DATASET CONTENT Block Start
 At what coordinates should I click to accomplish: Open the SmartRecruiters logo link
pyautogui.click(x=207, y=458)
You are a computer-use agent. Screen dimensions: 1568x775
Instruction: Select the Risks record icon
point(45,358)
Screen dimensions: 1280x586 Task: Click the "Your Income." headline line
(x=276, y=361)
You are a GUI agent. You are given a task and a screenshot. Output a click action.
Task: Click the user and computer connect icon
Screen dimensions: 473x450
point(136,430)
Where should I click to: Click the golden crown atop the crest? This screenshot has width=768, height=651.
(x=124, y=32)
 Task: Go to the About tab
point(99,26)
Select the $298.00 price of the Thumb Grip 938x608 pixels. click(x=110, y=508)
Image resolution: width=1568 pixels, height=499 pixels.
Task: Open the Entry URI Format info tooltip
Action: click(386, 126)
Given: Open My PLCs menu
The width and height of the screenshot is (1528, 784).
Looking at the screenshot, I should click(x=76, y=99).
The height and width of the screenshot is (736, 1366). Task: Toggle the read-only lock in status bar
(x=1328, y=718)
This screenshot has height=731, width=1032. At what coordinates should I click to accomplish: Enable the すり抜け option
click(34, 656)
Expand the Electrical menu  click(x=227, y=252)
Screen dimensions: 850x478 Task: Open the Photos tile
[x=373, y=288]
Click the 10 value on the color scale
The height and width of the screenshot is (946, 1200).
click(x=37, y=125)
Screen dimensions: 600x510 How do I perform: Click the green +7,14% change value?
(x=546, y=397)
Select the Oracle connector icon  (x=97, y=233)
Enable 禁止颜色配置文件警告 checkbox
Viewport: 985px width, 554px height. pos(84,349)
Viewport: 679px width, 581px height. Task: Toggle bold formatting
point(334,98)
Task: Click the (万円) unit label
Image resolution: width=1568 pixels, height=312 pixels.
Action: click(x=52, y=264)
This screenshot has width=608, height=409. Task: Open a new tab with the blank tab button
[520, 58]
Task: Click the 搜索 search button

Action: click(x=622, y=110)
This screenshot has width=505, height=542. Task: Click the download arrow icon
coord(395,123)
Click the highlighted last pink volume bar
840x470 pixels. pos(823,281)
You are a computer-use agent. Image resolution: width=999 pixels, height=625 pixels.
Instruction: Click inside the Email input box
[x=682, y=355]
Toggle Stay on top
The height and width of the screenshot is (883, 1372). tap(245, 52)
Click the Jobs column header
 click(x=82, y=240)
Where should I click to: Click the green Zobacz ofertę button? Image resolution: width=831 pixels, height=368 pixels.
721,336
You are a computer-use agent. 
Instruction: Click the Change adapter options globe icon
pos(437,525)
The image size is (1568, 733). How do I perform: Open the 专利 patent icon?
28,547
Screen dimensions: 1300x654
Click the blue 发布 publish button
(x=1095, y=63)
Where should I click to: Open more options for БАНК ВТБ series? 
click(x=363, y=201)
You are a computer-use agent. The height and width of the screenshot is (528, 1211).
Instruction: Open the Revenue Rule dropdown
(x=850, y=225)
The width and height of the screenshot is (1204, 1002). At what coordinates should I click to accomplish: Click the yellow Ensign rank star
DATASET CONTENT Block End
In the entries above, copy each line that contains the string "computer".

You are a computer-use agent. Screen dimensions: 1568x775
Task: Click the user and computer connect icon
You are a computer-use agent. Image resolution: width=999 pixels, height=625 pixels.
You are a computer-use agent. 
You are a computer-use agent. The height and width of the screenshot is (528, 1211).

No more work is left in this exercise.